Nepotizm, kelime anlamı olarak, bir kişinin kamu ya da özel sektörde, sahip olduğu gücü veya yetkiyi kullanarak akrabalarını veya yakınlarını kayırması, onlara ayrıcalık tanımasıdır.
Bu terim, Latince’deki “nepos” kelimesinden gelir, anlamı “yeğen”dir. Nepotizm genellikle liyakat ve yetkinlik yerine akrabalık bağlarının ön plana çıkarıldığı durumlar için kullanılır.
Nepotizm, yani torpil, maalesef günlük hayatımızın bir parçası haline gelmiş durumda. Bir iş yerinde ya da kurumda, işi hak eden biri varken patronun yeğeni ya da kuzeninin terfi alması hepimizin sinirini bozmuştur.

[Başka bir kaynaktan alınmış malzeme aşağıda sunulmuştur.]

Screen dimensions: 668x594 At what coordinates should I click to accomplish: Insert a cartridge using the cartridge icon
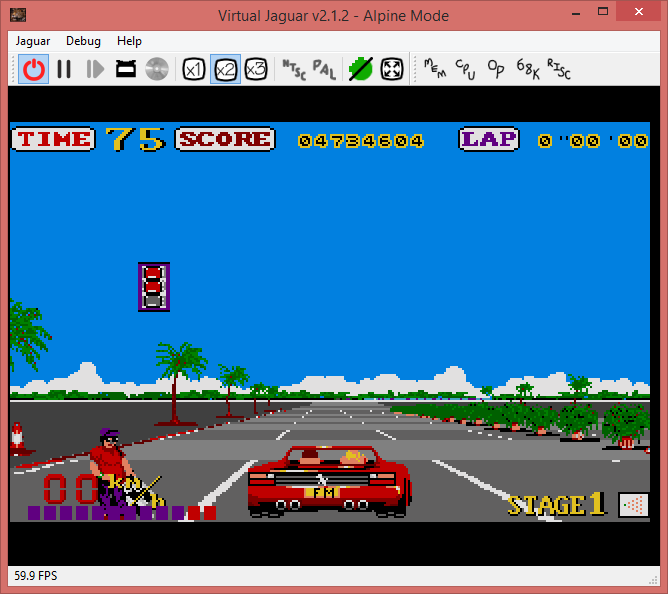tap(126, 69)
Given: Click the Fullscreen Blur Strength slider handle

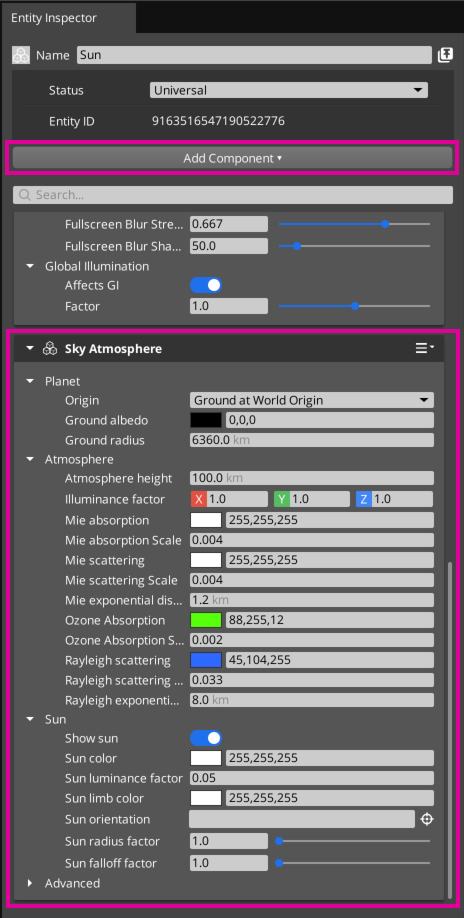Looking at the screenshot, I should 384,224.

Kimse açık açık söylemese de bu tür kayırmalar iş hayatının sessiz krizlerinden biri. Peki neden bu kadar yaygın?
Öncelikle, insanlar güvene ve tanıdıklığa önem veriyor. Patronlar ya da yöneticiler, ailesinden birini işe alarak daha güvenilir bir ortamda çalıştığını hissediyor. Yani işi bilen birini almak yerine, işleri kontrol altında tutma arzusu ağır basıyor.
Ama bu kısa vadede huzur verse de uzun vadede iş yerindeki motivasyonu bitiriyor. Çünkü gerçekten yetenekli olan insanlar, hak ettikleri yerde olamadıklarını görünce ya verimlerini düşürüyor ya da başka bir yere gidiyorlar.
Bir de işin kültürel boyutu var. Bizde “ahbap-çavuş ilişkisi” denilen şey aslında toplumun içine işlenmiş bir alışkanlık. Bu durum, liyakat yerine tanıdıklığın öncelik kazandığı bir sistem yaratıyor. Üstelik bu sadece iş dünyasında değil, siyasetten sanata kadar her alanda karşımıza çıkıyor.
Ama ne yazık ki uzun vadede nepotizmin bedeli ağır oluyor. Yetkin olmayan kişiler kilit pozisyonlara geldiğinde, verim düşüyor, yenilikçi fikirler değer görmüyor ve işin kalitesi giderek azalıyor.
Bu döngü kırılamadığı sürece de “Torpil var mı?” sorusu hep bir gölge gibi üzerimizde dolaşmaya devam edecek.
Sonuç olarak, nepotizm kısa vadede bazılarına avantaj sağlıyor gibi görünse de, uzun vadede hem kişilere hem de kurumlara zarar veriyor.